The book now under review also starts with the number theory of the integers (spread out over the first three chapters), but takes the subject considerably further than does Hungerford: the law of quadratic reciprocity, for example, is discussed and proved, a rarity in introductory abstract algebra books. Other number theory topics covered here, but not in most introductory abstract algebra texts, include the classification of Pythagorean triples (done two ways, algebraically and geometrically), the proof of Fermat’s Last Theorem for n = 4, and the classification of the solutions of Pell’s Equation.

It is not just the ring of integers that is discussed in these chapters. The axioms for an abstract ring are introduced very early (page 2, in fact) and examples of rings other than the integers (for example, quadratic extensions of the integers) are introduced and worked with in some detail in these chapters. However, the focus remains on concrete examples rather than abstract ring theory per se.

Chapter 4 is on what the authors call “codes” but what I would call cryptography; I think the use of the word “codes” here risks confusion with coding theory (Hamming distance, etc.). The authors do not tarry with classical cryptography and proceed almost immediately to public key cryptography and the RSA method. Primality testing and factorization are also discussed briefly.

In Chapter 5, the authors discuss the real and complex numbers. Assuming the rational numbers as known, the authors explain without detail several methods of constructing the real numbers and also point out the completeness property of this number system. The complex numbers are then introduced and, again surprisingly for a book at this level, the Fundamental Theorem of Algebra is proved. Applications of the Fundamental Theorem to real polynomials are given.

Chapters 6 and 7 concern polynomial rings and their application to the construction and analysis of finite fields. Here again, a number of very unusual topics for a book at this level are discussed, including transcendental numbers (Liouville numbers and a proof of the transcendence of \( e \)), formulas for the solution of a cubic equation, and Sturm’s Theorem, a result I used to see in old-fashioned books on the theory of equations, but haven’t seen in the more recent textbook literature. (Another result along the same lines, Descartes’ Rule of Signs, shows up here as an exercise.)

One topic that is not covered in this book, however, is group theory. While the word “group” is mentioned and the term “abelian group” briefly defined, the subject is not developed, and the reader will not encounter even such basic ideas as Lagrange’s theorem.

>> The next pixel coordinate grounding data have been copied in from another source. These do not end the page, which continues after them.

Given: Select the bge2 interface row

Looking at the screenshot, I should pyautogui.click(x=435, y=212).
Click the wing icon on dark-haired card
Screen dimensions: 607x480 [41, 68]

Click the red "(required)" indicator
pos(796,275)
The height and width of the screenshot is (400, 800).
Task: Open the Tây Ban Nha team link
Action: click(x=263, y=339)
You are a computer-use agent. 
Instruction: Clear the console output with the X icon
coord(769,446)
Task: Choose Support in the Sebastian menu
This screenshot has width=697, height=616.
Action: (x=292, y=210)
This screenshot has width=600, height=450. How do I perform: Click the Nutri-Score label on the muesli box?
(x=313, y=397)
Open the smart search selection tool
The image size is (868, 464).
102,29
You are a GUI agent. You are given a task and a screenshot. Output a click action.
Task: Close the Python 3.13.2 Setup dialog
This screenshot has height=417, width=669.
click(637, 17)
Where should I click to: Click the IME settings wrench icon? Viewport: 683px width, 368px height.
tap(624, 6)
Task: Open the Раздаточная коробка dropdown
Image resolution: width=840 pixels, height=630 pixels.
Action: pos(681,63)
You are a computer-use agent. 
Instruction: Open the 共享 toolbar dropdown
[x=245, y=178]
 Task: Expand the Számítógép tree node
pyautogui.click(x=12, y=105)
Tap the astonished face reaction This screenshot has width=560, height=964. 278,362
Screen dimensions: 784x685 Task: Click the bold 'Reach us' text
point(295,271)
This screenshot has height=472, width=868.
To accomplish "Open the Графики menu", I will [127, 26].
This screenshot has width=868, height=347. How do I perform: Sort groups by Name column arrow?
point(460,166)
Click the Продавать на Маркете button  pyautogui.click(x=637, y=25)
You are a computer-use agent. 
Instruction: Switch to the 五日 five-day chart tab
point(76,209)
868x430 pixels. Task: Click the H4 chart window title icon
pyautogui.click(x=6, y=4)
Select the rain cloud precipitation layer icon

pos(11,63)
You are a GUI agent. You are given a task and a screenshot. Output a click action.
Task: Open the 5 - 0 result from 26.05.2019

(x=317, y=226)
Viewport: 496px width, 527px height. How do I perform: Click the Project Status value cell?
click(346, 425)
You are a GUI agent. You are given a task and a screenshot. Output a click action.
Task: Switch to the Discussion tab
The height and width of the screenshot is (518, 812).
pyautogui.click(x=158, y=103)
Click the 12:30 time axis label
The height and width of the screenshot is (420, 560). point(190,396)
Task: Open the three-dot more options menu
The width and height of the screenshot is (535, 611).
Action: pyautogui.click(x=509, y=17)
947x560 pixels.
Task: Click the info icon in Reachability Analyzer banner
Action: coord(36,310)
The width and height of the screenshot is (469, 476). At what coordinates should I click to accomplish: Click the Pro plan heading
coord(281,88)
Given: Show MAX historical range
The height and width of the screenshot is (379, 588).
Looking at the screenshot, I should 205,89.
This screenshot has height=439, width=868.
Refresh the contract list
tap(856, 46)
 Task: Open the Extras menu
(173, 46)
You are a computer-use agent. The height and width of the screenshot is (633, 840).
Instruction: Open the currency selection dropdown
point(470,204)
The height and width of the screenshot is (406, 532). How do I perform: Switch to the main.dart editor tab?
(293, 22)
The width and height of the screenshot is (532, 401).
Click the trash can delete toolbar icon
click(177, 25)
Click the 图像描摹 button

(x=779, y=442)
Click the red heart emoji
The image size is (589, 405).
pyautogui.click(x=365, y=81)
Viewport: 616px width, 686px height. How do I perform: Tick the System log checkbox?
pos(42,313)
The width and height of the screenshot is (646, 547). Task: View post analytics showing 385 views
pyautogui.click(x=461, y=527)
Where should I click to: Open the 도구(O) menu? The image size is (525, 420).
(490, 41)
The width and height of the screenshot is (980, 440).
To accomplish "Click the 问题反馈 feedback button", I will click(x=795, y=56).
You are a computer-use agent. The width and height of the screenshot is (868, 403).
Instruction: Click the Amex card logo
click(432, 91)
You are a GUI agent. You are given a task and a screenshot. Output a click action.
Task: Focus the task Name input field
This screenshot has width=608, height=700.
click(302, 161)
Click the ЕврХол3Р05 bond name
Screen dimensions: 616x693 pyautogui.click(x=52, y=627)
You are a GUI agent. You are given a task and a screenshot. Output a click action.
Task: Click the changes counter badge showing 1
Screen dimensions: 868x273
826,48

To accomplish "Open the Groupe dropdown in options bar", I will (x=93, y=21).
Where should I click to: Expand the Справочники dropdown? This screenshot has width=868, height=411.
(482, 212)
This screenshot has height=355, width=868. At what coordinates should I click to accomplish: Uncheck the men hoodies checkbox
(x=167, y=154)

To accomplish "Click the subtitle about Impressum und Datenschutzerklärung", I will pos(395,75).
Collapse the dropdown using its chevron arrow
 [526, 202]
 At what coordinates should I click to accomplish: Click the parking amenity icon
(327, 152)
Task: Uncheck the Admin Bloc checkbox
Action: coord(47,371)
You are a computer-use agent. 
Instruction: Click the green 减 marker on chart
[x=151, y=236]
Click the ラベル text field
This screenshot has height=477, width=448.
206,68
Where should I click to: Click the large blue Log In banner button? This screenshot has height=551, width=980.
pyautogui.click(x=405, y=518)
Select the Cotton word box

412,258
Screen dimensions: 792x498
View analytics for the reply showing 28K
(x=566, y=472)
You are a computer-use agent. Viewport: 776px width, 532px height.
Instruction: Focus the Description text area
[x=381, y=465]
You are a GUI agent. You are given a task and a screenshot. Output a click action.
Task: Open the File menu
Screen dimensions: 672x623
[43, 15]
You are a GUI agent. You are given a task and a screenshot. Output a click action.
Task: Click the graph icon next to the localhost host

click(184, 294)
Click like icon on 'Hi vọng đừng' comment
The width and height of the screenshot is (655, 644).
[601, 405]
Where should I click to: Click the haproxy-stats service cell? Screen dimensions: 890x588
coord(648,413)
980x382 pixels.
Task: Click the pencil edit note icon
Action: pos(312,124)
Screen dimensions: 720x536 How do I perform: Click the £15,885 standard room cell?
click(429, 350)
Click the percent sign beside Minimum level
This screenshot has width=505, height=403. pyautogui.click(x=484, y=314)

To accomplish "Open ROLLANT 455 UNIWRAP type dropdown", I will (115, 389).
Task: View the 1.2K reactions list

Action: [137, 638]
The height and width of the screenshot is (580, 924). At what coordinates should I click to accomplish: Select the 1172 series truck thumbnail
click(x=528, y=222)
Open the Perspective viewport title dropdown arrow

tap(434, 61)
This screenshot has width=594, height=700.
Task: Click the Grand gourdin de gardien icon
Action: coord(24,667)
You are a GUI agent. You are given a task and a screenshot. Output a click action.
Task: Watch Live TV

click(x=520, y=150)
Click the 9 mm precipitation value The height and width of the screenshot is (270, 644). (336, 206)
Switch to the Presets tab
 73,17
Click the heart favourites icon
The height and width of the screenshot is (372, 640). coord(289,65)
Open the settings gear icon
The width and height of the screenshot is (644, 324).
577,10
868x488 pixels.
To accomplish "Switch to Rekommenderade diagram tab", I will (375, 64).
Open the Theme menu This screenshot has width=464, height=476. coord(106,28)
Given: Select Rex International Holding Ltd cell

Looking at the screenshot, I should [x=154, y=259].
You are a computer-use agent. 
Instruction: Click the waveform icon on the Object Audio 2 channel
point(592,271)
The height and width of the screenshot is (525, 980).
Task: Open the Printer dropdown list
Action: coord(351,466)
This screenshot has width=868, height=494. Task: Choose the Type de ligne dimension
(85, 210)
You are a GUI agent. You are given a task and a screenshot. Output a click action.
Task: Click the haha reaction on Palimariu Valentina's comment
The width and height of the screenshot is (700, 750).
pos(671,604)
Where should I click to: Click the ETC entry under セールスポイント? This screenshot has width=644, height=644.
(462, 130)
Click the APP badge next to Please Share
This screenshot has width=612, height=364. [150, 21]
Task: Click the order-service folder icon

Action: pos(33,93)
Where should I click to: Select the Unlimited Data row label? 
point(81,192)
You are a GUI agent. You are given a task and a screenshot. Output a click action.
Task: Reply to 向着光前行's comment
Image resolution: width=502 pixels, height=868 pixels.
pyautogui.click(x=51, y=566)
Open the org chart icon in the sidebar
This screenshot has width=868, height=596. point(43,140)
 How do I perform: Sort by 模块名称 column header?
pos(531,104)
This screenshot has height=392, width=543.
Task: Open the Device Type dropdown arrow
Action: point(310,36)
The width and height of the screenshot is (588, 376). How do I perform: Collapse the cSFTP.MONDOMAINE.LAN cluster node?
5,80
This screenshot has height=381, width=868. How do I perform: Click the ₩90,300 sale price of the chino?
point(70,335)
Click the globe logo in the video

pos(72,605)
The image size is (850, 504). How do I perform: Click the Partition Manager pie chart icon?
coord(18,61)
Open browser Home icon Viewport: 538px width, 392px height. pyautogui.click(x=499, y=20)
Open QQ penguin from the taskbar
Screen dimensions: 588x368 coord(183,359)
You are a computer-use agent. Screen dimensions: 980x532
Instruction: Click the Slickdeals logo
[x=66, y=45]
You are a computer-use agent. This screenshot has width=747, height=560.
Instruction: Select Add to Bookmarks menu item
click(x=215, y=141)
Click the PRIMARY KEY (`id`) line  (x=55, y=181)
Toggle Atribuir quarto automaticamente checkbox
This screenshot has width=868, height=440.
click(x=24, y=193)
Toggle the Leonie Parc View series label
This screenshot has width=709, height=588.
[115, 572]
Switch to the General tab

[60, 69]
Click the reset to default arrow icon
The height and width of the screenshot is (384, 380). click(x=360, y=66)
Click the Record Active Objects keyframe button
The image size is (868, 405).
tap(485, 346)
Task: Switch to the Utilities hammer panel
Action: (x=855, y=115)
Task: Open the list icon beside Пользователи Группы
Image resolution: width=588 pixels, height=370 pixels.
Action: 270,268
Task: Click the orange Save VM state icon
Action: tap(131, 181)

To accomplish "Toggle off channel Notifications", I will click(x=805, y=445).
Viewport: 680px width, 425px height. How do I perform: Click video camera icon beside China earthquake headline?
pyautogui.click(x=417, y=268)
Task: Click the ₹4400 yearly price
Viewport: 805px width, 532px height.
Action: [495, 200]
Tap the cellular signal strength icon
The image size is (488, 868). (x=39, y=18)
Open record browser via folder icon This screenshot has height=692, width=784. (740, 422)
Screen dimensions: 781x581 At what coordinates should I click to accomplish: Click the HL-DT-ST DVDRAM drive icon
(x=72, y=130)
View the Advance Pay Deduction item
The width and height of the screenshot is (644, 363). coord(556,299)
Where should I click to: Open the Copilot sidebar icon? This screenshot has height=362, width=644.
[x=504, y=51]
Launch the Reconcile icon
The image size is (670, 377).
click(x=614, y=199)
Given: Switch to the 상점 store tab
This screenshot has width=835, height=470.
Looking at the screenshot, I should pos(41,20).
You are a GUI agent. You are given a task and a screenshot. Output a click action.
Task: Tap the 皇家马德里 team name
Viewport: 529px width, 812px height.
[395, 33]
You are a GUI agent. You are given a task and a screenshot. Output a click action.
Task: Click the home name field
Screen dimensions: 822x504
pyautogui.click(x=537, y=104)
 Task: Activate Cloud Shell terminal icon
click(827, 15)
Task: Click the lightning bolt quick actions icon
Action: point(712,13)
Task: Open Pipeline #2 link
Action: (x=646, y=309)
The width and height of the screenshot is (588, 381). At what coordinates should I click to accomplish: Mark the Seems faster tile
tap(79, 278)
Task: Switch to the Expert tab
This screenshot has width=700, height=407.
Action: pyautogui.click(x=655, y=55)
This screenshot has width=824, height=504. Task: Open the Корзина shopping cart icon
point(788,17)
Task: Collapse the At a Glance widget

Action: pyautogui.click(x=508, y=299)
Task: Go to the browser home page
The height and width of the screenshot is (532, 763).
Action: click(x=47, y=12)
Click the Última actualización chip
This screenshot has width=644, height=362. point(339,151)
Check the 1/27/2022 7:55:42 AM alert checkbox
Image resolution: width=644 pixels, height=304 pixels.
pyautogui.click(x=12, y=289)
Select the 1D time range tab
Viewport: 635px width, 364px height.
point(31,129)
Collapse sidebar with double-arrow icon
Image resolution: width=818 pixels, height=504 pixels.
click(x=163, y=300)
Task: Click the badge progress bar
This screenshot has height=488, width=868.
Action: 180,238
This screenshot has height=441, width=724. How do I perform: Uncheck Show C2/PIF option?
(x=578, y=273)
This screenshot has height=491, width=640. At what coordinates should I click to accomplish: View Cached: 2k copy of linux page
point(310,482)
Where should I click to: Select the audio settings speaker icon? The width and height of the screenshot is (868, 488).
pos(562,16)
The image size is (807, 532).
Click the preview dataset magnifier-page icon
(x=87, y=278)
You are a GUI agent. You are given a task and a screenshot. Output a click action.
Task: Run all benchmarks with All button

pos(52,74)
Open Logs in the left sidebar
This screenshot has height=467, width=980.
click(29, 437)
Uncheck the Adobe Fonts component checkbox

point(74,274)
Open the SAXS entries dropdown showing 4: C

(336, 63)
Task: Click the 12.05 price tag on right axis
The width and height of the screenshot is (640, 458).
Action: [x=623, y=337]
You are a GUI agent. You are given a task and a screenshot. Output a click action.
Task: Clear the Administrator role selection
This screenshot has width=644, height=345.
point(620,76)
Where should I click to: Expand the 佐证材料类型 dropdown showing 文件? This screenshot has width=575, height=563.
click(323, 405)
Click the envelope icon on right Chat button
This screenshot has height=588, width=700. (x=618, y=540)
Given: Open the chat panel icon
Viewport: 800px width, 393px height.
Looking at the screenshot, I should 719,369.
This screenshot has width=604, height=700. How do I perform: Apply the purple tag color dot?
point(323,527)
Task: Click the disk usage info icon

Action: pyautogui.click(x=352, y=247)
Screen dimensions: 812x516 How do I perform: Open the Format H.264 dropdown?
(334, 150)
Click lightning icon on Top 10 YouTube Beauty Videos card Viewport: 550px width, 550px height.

Throughout the book, the exposition is rather terse, and very little hand-holding takes place. As the preceding summary of topics covered in this book should make clear, a considerable amount of material is covered in a relatively small amount of space. Each section ends with an assortment of exercises (averaging around 6 or 7 per section), few of which are trivial and some of which are quite substantial. Each chapter ends with a page or two entitled Notes which offers some historical commentary and suggestions for further reading.

I’m an old dog and therefore not easily taught new tricks, but it seems to me that the topics covered here are not optimal for a first course in abstract algebra. More adventurous souls, however, might enjoy the experience of teaching out of this book, particularly to students of high ability.